Exercício proposto =
Dê sequência ao texto sobre a Lei Rouanet e o financiamento da cultura, começando logo depois da última frase mostrada.

Trecho do texto =
=-=-=
Modelo de financiamento da cultura no
Brasil deve levar em conta a dimensão crítica e transformadora das
produções incentivadas, separando-as daquelas destinadas apenas ao
mercado de entretenimento
Fabio Mechetti
Estado de Minas: 08/06/2013
No vaivém das
correntes discussões sobre as mudanças na Lei Rouanet, várias propostas
vêm sendo debatidas: ampliação do Fundo Nacional de Cultura,
descentralização da concentração de investimento no eixo Rio-São Paulo,
contrapartidas às empresas patrocinadoras, porcentagem de participação
real das empresas em projetos etc. Como não poderia deixar de ser, as
consequências da adoção de novas medidas que venham a modificar o
caminho atual causam disputas acirradas no meio cultural brasileiro.
Porém, aquilo que mais importa em toda a questão raramente é discutido
ou mesmo mencionado, ou seja: o que é cultura, e o que realmente merece e
deve ser incentivado, reavaliando a própria intenção original da lei.
A
Lei Rouanet surgiu em 1991 como resposta à constatação, até tardia, de
que governos (não só no Brasil, mas no mundo) são limitados naquilo que
podem e devem fazer diretamente com recursos próprios. Muitas coisas
podem ser mais bem realizadas, de modo mais eficiente e econômico, pela
sociedade civil, com a criação de instrumentos legais e fiscais que
facilitem o investimento privado em áreas estratégicas, mas,
teoricamente, não essenciais à boa governança de uma nação. Ao criar
mecanismos de isenção fiscal a empresas e indivíduos, governos
possibilitam a participação da sociedade como um todo neste processo.
=-=-=
Dados coletados =
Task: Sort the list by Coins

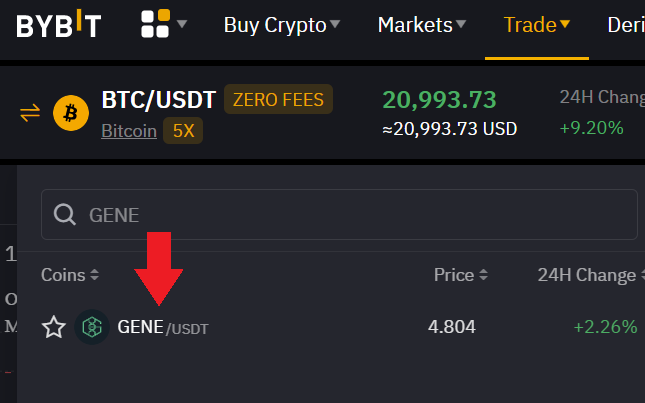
=-=-=
Resposta do exercício =
Em
conceitos amplos como esse de “cultura”, existem várias possíveis
interpretações do termo, modeladas no uso coloquial da palavra e,
principalmente, seu uso anexado a interesses de ordem subjetiva e,
muitas vezes, política. Em situações como essa é sempre recomendável nos
atermos às definições imparciais, como aquelas encontradas nos
dicionários oficiais da língua portuguesa.
Houaiss define
cultura como: “ação, processo ou efeito de cultivar; cabedal de
conhecimentos de uma pessoa ou grupo social; forma ou etapa evolutiva
das tradições e valores intelectuais, morais, espirituais; complexo de
atividades, instituições, padrões ligados à criação e difusão das
belas-artes, ciências humanas e afins”.
Já no Aurélio, outras
conotações adicionais são propostas: “refinamento de hábitos, modos ou
gostos”, ao mesmo tempo que contrapõe e compartimentaliza a definição,
ao citar como alternativa a cultura de massa, aquela “imposta pela
indústria cultural”.
Chamo a atenção dos leitores às palavras
sublinhadas. Elas indicam claramente o peso dado aos princípios básicos
da aplicação da cultura que definem sua real função e necessidade dentro
de um processo de formação de uma sociedade mais civilizada ou, por que
não, culta.
Existe hoje uma forte tendência, reforçada pelos
meios de comunicação e, infelizmente, adotada por vários governos, de
que cultura é sinônimo de entretenimento, diversão. Ouve-se
frequentemente as frases: “quero ir ao cinema para me distrair...”, “não
quero ir ao teatro para pensar, e sim relaxar...”, “já trabalho muito
durante o dia, à noite quero esquecer”. Todas essas frases refletem uma
realidade inquestionável. Entretanto, elas definem também uma questão de
política cultural de suma importância: se as atividades ditas
“culturais” praticadas pela sociedade são escolhidas pelo seu caráter de
entretenimento, diversão, esquecimento e não pelo seu caráter de
“formação evolutiva dos valores intelectuais etc.”, cabe ao governo
incentivá-las? Ou mesmo, se concluirmos que elas necessitam de apoio
governamental por serem de interesse social, seria isso sinônimo de
política cultural a ser aplicada pelo Estado?
Incentiva-se aquilo
que, primordialmente, tem mérito, mas não recursos para seu
desenvolvimento. Aquele ou aquilo que já dá lucro, ou cuja função traz
benefício mínimo à sociedade, não necessita de incentivo governamental.
Ou sobrevive pelo apelo popular ou valor intrínseco, ou caduca.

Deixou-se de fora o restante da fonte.